### EXTRACTED MATERIAL
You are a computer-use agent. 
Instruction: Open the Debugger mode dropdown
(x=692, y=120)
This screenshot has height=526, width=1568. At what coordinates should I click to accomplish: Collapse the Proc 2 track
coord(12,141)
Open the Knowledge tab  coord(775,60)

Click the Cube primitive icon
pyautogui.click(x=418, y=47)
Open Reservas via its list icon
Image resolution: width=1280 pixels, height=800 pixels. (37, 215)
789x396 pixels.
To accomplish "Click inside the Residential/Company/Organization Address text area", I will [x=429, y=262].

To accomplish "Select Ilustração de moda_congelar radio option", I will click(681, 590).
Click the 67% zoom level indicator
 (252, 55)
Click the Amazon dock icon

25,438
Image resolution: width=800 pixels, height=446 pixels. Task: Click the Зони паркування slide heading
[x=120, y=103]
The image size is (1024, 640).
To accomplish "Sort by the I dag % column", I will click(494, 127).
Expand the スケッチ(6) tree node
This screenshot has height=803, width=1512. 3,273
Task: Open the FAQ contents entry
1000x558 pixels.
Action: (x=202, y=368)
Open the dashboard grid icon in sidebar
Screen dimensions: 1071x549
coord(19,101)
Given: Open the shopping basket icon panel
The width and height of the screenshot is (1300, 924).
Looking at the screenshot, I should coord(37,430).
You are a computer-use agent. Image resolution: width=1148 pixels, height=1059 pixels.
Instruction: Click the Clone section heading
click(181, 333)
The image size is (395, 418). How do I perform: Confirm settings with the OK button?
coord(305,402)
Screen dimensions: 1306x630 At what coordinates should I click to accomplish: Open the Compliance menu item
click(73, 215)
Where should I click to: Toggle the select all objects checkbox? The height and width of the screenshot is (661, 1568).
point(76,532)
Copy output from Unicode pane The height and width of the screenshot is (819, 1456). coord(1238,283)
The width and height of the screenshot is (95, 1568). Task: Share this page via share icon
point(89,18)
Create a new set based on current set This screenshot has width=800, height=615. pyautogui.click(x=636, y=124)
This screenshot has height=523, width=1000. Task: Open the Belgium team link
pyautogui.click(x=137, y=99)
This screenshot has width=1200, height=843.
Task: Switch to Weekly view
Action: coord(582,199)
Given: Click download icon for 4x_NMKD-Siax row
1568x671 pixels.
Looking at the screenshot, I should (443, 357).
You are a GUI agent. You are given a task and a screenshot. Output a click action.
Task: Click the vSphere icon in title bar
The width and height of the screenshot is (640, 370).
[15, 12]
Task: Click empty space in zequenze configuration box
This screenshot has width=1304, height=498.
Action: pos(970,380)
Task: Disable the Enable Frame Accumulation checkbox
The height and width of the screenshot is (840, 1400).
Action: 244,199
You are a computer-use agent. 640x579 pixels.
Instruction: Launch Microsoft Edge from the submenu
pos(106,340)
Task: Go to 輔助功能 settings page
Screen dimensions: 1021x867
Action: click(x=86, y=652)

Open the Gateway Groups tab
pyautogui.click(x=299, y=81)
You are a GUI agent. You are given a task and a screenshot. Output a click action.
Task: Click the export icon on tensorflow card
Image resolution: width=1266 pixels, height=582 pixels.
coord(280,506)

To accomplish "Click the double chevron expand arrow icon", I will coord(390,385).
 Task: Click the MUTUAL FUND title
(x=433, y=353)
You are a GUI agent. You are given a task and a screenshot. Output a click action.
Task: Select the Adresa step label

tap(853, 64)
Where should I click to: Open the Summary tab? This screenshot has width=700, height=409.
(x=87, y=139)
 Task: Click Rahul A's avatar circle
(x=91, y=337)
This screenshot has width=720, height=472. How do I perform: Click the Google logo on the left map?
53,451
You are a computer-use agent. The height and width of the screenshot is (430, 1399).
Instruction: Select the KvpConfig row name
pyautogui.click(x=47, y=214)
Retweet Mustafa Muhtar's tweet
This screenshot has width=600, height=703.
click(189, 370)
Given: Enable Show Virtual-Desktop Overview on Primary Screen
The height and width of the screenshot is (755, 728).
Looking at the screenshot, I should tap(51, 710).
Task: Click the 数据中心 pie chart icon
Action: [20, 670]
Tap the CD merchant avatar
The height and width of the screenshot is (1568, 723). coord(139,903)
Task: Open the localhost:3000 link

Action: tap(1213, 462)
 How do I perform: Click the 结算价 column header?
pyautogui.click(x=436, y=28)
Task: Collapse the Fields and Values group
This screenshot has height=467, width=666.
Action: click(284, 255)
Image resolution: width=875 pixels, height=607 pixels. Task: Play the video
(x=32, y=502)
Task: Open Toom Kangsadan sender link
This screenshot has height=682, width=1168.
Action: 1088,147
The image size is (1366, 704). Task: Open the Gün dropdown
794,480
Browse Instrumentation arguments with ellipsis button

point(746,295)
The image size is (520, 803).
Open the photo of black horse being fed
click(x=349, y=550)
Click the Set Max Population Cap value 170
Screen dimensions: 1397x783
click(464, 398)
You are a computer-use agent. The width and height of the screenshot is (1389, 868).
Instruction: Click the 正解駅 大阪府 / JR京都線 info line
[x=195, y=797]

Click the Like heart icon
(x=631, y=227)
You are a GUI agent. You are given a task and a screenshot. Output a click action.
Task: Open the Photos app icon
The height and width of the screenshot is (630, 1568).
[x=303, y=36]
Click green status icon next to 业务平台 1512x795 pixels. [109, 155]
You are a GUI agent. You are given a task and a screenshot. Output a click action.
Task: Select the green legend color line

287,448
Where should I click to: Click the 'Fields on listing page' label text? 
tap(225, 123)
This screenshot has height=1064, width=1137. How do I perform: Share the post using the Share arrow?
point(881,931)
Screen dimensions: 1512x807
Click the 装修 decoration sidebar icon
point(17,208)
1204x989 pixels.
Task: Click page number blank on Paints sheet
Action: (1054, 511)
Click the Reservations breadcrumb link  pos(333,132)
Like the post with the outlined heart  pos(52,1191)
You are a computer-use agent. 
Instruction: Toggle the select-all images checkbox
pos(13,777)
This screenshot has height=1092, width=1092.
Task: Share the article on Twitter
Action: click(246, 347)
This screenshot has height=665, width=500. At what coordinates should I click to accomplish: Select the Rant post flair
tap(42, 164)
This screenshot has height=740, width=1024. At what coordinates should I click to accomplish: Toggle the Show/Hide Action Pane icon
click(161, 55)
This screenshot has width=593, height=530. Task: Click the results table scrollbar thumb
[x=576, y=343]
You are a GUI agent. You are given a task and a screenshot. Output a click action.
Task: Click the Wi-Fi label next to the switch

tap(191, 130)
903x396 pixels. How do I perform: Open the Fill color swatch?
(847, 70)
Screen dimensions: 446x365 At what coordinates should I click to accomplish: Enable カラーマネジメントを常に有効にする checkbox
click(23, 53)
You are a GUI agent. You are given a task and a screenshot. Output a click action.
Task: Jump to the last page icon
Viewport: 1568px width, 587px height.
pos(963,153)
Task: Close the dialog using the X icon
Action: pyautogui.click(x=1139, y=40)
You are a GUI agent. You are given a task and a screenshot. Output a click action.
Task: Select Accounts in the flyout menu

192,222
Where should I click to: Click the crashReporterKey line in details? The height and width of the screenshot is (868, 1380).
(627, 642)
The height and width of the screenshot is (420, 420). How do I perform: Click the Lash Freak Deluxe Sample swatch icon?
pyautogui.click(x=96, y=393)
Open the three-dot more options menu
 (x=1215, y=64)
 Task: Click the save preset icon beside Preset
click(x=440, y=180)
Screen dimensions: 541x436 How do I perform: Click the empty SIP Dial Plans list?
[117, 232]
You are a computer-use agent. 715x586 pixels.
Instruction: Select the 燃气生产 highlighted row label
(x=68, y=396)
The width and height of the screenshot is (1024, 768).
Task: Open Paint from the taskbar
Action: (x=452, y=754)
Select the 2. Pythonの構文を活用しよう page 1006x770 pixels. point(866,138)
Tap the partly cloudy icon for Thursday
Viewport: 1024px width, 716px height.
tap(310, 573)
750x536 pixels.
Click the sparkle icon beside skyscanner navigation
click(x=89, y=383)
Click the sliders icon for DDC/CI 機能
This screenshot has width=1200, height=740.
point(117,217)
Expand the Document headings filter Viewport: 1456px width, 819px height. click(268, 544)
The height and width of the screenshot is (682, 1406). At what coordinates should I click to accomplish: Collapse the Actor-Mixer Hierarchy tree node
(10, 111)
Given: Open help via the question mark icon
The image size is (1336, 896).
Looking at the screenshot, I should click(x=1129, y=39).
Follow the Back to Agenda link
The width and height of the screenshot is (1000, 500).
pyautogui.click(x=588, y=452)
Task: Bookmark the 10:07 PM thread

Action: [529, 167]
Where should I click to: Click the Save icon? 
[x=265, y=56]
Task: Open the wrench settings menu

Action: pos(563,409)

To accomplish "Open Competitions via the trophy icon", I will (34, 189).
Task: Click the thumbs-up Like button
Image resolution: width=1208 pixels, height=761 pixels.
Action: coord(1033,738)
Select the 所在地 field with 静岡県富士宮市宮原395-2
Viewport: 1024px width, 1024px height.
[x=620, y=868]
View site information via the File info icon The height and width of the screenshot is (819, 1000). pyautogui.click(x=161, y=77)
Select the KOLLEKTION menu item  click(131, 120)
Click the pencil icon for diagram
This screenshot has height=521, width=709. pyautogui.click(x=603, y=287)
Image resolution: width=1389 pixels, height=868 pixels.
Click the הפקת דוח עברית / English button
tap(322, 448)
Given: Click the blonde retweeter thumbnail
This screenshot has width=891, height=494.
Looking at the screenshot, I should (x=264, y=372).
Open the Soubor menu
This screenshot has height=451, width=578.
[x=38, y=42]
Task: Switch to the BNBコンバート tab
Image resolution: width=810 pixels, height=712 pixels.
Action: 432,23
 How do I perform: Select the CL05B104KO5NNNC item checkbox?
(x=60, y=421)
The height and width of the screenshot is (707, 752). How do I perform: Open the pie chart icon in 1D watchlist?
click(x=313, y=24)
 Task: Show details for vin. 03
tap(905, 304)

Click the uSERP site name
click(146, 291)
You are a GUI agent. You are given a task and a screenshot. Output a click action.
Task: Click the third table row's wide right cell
######
### DIRECTIONS FOR THIS TASK
Every line of the material that holds "will" should be copied out as the answer.

### ANSWER TO THIS PROBLEM
To accomplish "Click inside the Residential/Company/Organization Address text area", I will [x=429, y=262].
To accomplish "Select Ilustração de moda_congelar radio option", I will click(681, 590).
To accomplish "Sort by the I dag % column", I will click(494, 127).
To accomplish "Click the double chevron expand arrow icon", I will coord(390,385).
To accomplish "Open Competitions via the trophy icon", I will (34, 189).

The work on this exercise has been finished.